▶ _Problem_
Write out only the lines from the start of the entries up to and including the line with "NAME (44, 782)"; please skip the pictures.

Data for this exercise Start Marker

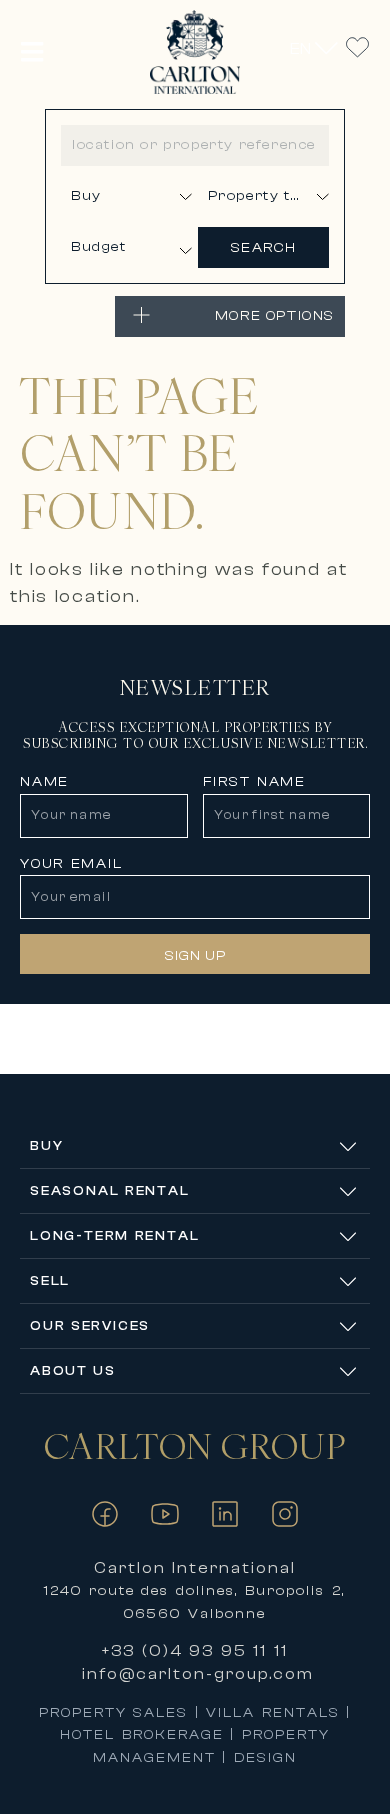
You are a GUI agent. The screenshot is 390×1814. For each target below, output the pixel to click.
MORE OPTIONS (275, 316)
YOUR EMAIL (71, 864)
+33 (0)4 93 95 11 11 (195, 1651)
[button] (32, 51)
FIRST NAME (255, 782)
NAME (44, 782)
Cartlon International (195, 1568)
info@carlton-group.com (198, 1674)
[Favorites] (357, 47)
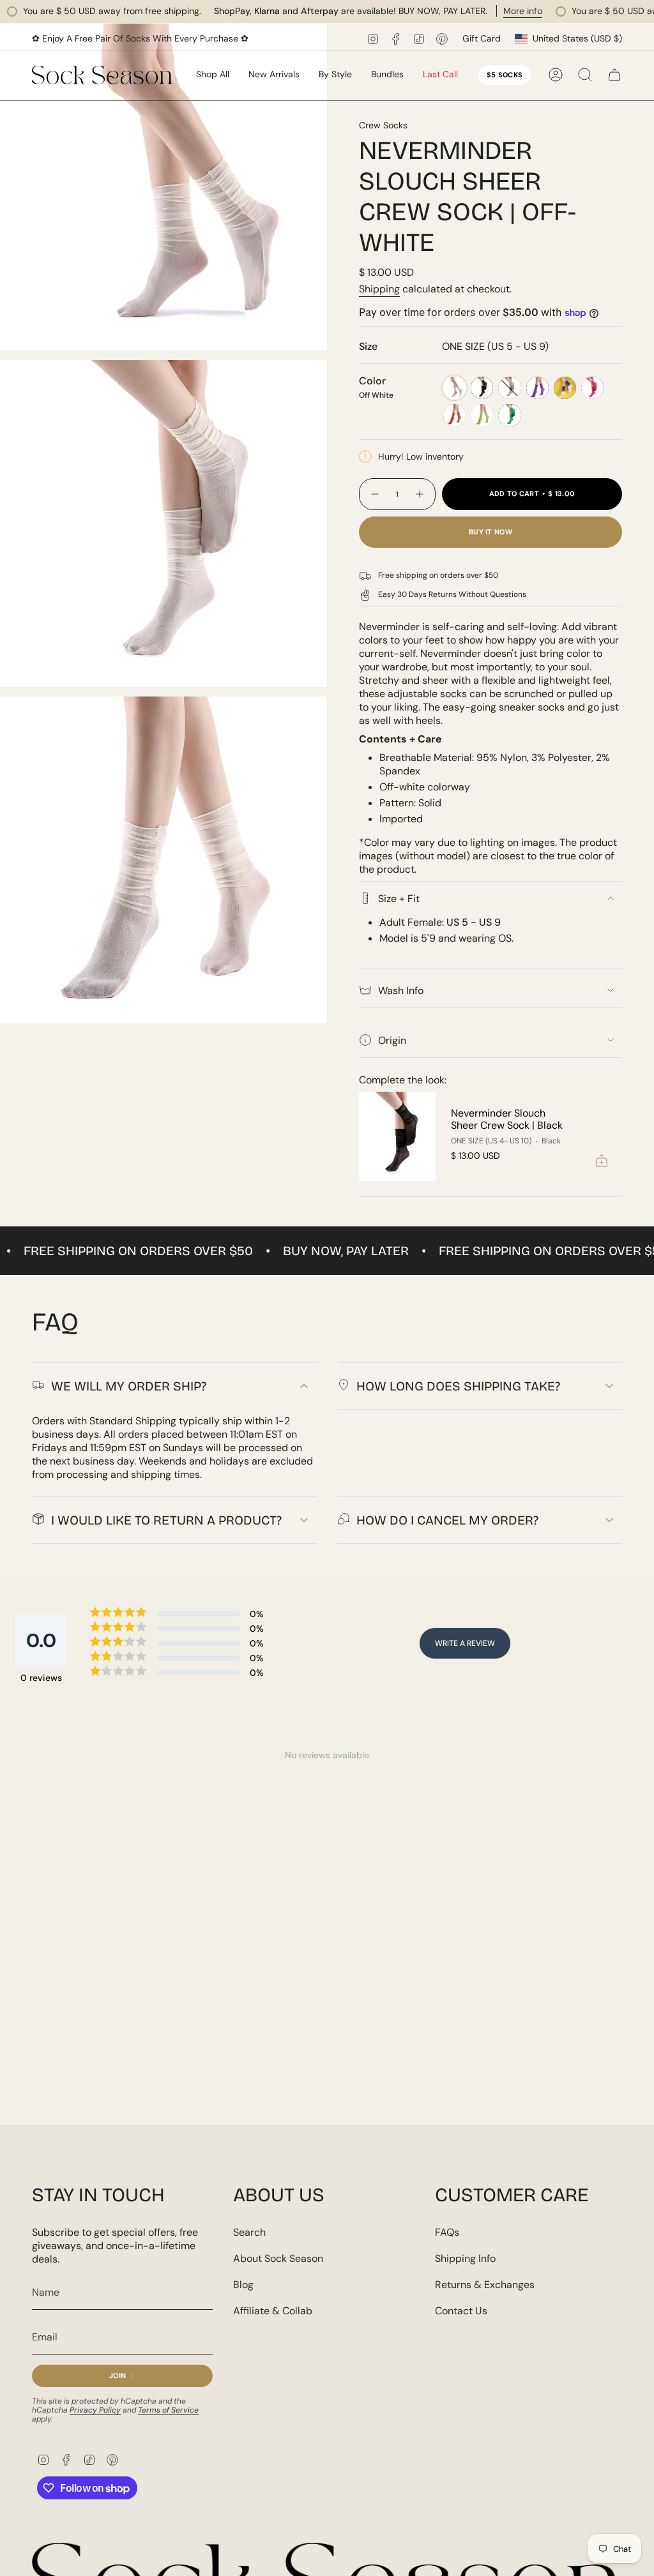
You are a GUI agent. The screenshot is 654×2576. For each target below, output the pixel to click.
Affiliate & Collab (272, 2310)
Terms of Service (168, 2410)
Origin (392, 1040)
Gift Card (481, 38)
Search (249, 2232)
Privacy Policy (95, 2410)
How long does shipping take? (458, 1386)
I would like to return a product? (166, 1520)
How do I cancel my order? (447, 1520)
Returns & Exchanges (485, 2284)
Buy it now (490, 531)
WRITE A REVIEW (465, 1643)
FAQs (447, 2232)
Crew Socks (383, 125)
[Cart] (614, 75)
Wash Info (400, 990)
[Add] (601, 1160)
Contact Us (461, 2310)
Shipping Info (465, 2258)
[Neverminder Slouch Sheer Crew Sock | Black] (397, 1137)
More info (479, 11)
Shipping (379, 289)
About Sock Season (278, 2258)
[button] (274, 75)
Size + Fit (399, 898)
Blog (243, 2284)
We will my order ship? (128, 1386)
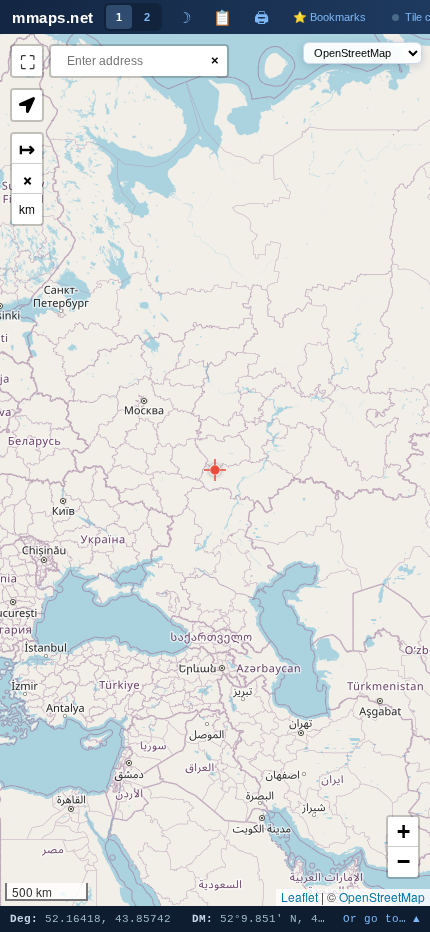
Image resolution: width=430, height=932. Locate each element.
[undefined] (27, 61)
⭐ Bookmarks (329, 17)
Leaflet (299, 896)
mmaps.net (53, 17)
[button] (215, 470)
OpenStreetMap (382, 896)
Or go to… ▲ (381, 919)
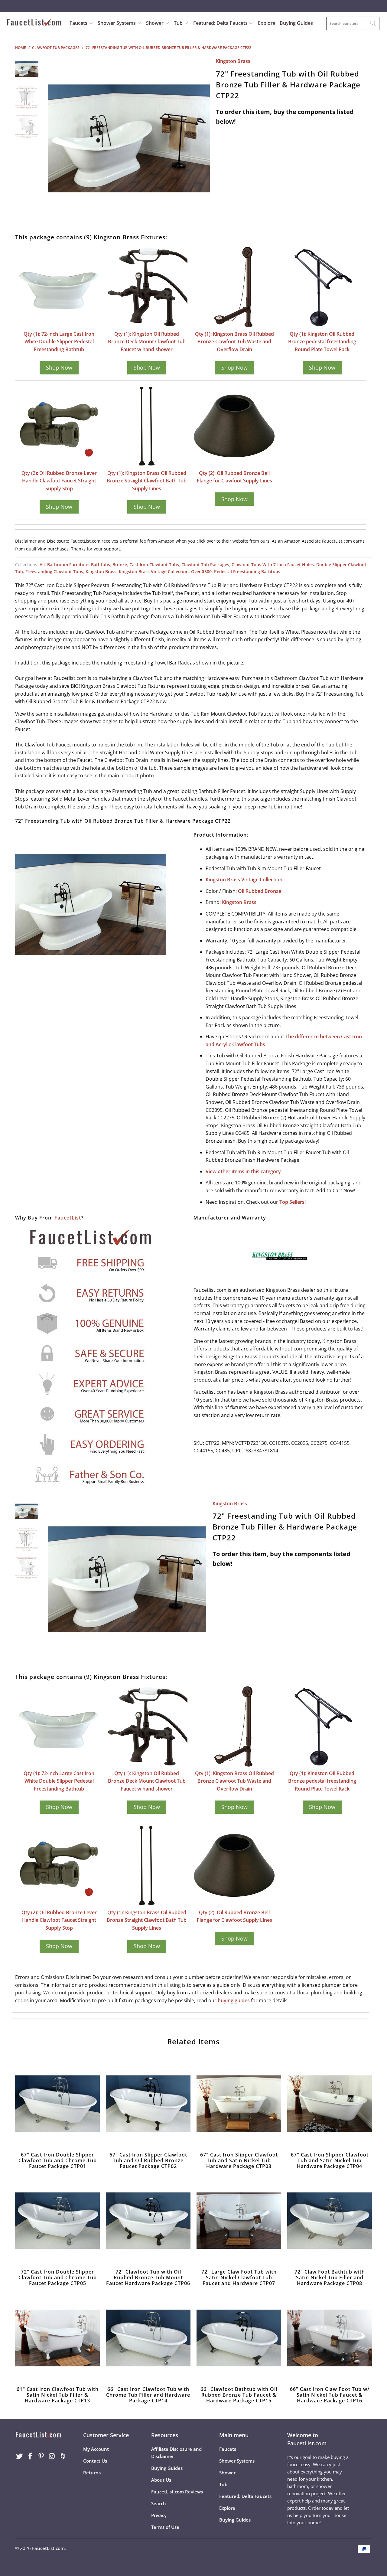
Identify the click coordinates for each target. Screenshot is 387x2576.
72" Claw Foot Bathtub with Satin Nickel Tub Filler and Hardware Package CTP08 (329, 2220)
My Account (96, 2449)
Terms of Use (165, 2527)
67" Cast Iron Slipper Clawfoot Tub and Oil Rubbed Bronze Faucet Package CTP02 (148, 2103)
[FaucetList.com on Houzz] (62, 2456)
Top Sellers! (292, 1202)
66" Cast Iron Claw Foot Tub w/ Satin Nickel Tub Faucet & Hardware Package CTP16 (329, 2338)
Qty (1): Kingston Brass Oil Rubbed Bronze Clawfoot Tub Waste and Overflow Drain (234, 342)
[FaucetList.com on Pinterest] (41, 2456)
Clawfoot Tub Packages (205, 564)
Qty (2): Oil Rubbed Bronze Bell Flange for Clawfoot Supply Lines (234, 477)
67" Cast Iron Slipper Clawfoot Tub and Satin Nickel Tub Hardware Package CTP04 (329, 2103)
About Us (161, 2480)
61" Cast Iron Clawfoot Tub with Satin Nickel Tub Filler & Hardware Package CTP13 (57, 2338)
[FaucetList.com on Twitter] (19, 2456)
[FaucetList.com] (34, 23)
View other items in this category (243, 1171)
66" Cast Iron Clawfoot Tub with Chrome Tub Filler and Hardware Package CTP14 (148, 2338)
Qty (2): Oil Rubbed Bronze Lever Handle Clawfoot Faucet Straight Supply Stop (59, 481)
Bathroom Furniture (68, 564)
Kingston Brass (233, 61)
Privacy (159, 2515)
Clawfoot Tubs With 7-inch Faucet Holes (273, 564)
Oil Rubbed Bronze (259, 891)
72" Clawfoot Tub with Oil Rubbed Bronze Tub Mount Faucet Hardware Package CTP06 (148, 2220)
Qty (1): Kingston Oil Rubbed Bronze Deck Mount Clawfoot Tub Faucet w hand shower (147, 342)
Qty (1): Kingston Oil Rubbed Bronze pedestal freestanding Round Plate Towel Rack (322, 342)
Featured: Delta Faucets (220, 23)
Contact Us (95, 2461)
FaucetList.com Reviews (177, 2492)
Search (158, 2503)
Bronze (119, 564)
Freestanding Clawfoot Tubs (54, 571)
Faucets (78, 23)
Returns (92, 2473)
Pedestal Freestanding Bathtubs (247, 571)
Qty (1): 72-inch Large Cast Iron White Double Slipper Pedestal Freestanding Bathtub (59, 342)
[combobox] (352, 23)
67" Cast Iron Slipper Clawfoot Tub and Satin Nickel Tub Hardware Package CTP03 (239, 2103)
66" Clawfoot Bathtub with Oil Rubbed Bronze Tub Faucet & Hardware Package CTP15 (239, 2338)
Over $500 (201, 571)
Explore (266, 23)
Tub (179, 23)
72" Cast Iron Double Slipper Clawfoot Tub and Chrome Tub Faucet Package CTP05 (57, 2220)
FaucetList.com (48, 2548)
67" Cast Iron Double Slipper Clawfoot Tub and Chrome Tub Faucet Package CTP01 (57, 2103)
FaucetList (67, 1217)
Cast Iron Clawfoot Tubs (154, 564)
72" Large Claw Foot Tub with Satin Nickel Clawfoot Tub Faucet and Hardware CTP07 (239, 2220)
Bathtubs (100, 564)
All (42, 564)
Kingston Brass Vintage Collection (154, 571)
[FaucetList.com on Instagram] (52, 2456)
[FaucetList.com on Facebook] (30, 2456)
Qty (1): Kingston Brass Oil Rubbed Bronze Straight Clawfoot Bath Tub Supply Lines (147, 481)
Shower (155, 23)
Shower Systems (117, 23)
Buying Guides (296, 23)
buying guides (234, 2000)
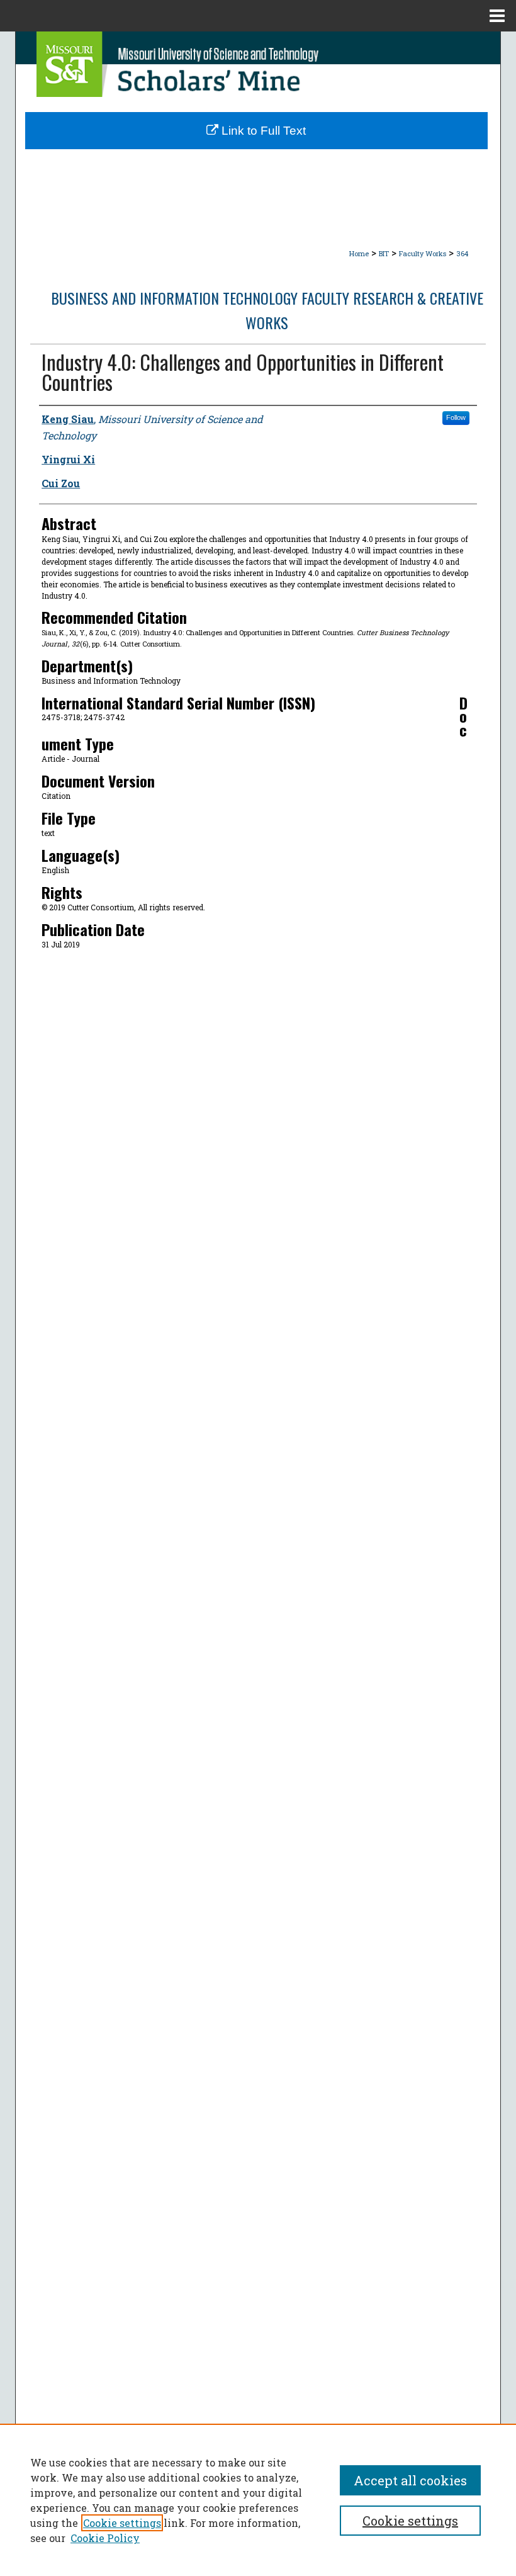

Data for this exercise End Marker

▶ _Answer for this exercise_
You are a GUI agent. The screenshot is 390×1814. For each target below, output the pixel to click.
MORE OPTIONS (275, 316)
YOUR EMAIL (71, 864)
+33 (0)4 93 95 11 11 (195, 1651)
[button] (32, 51)
FIRST NAME (255, 782)
NAME (44, 782)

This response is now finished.